From King's Cross take the direct train to York.
Rent a car and drive across the vale to Ripon,
then into the dales toward the valley of the Nidd,
a narrow road with high stone walls on each side,
and soon you'll be on the moors. There's a pub,
The Drovers, where it's warm inside, a tiny room,
you can stand at the counter and drink a pint of Old Peculiar.
For a moment everything will be all right. You're back
at a beginning. Soon you'll walk into Yorkshire country,
into dells, farms, into blackberry and cloud country.
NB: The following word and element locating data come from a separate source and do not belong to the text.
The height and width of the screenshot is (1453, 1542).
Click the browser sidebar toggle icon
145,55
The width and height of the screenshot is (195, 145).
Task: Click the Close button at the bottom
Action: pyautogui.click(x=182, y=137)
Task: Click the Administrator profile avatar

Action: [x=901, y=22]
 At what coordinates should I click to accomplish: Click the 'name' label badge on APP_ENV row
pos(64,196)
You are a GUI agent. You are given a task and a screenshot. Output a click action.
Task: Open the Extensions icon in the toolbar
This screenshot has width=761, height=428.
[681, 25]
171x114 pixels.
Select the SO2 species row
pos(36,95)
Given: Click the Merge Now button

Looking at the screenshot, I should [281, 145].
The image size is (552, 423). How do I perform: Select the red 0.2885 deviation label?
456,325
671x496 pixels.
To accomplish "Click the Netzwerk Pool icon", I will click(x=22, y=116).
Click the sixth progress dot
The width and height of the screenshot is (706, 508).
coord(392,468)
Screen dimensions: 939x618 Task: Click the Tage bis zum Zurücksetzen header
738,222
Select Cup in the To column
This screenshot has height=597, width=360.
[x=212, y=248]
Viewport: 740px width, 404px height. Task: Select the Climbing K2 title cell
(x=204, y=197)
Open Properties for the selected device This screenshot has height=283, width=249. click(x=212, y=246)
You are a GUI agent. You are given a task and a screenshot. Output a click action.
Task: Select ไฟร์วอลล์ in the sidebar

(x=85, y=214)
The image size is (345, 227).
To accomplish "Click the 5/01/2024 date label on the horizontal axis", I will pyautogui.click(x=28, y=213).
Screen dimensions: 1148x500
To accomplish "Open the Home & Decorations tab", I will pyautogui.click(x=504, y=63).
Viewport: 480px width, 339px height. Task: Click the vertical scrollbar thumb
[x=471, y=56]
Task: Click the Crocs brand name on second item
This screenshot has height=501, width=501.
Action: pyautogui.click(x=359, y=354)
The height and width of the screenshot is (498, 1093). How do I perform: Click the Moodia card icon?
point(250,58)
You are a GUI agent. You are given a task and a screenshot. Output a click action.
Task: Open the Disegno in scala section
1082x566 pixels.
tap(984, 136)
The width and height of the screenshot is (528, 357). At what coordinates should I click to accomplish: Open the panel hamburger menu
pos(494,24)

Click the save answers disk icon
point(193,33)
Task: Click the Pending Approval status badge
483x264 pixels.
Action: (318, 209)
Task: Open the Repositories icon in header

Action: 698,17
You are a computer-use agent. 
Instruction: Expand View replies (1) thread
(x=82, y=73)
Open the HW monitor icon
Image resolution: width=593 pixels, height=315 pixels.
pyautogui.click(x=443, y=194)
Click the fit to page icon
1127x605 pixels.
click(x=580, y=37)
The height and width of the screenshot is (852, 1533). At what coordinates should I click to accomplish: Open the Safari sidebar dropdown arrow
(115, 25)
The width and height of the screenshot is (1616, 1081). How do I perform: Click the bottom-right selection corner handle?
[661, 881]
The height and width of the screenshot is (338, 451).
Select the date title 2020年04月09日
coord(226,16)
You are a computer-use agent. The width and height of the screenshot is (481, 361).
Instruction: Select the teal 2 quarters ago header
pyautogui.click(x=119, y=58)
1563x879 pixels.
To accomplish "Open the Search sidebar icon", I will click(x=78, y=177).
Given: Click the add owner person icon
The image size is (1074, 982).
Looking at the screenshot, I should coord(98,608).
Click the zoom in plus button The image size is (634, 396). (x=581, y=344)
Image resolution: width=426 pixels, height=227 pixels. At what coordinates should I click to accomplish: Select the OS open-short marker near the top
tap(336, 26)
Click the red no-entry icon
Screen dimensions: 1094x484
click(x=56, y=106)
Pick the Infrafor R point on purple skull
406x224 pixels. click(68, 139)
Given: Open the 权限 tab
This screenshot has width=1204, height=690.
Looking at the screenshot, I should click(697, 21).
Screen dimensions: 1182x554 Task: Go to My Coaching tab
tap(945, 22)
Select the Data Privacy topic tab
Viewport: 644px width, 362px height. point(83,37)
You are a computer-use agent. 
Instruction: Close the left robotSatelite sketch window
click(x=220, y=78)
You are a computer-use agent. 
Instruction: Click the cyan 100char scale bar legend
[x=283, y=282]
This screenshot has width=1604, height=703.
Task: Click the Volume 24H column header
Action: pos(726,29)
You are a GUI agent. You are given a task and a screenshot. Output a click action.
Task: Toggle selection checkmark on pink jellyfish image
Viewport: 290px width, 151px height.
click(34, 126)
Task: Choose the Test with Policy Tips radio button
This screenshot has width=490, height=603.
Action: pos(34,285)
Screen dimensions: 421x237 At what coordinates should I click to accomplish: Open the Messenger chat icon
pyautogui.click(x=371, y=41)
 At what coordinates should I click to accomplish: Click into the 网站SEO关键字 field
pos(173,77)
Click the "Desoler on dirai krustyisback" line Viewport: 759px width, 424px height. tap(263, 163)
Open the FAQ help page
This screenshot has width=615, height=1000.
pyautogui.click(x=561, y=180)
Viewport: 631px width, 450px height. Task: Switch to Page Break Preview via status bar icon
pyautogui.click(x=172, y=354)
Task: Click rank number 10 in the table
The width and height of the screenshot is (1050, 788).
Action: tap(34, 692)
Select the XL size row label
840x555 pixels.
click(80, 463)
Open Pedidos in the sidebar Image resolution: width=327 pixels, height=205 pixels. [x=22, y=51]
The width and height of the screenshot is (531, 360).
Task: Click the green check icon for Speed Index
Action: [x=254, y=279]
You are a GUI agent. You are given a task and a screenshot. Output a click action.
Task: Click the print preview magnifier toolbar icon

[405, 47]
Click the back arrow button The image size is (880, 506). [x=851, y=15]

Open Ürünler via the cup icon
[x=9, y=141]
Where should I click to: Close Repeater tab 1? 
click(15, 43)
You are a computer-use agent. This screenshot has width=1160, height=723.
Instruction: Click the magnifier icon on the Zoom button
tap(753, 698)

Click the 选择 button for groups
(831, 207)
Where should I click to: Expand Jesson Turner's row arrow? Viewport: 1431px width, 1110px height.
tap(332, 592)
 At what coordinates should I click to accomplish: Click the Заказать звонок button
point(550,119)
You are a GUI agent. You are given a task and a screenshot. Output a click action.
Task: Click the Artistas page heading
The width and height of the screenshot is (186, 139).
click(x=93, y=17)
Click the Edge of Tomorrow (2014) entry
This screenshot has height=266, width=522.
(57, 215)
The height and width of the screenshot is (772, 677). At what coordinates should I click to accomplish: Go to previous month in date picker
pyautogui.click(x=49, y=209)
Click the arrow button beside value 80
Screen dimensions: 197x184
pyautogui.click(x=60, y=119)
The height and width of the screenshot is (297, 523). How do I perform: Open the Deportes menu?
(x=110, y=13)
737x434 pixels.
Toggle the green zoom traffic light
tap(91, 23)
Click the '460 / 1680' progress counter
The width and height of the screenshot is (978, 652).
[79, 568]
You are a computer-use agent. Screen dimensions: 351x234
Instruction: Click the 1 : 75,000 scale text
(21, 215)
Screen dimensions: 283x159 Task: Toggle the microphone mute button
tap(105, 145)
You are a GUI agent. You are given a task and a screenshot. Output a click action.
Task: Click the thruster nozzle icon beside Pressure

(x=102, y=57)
You'll walk for hours. You'll walk the freshness
back into your life. This is true. You can do this.
Even now, sitting at your desk, worrying, troubled,
you can gaze across Middlesmoor to Ramsgill,
the copses, the abbeys of slanting light, the fells,
you can look down on that figure walking toward Scar House,
cheeks flushed, curlews rising in front of him, walking,
making his way, working his life, step by step, into grace.
On Moors Between Nine Standards Rigg and Whitsundale
Notes: Both photos taken on my walk of Wainright's Coast to Coast Path in 2010; Joseph Stroud poem, "Directions," from Below Cold Mountain (Copper Canyon Press, 1998).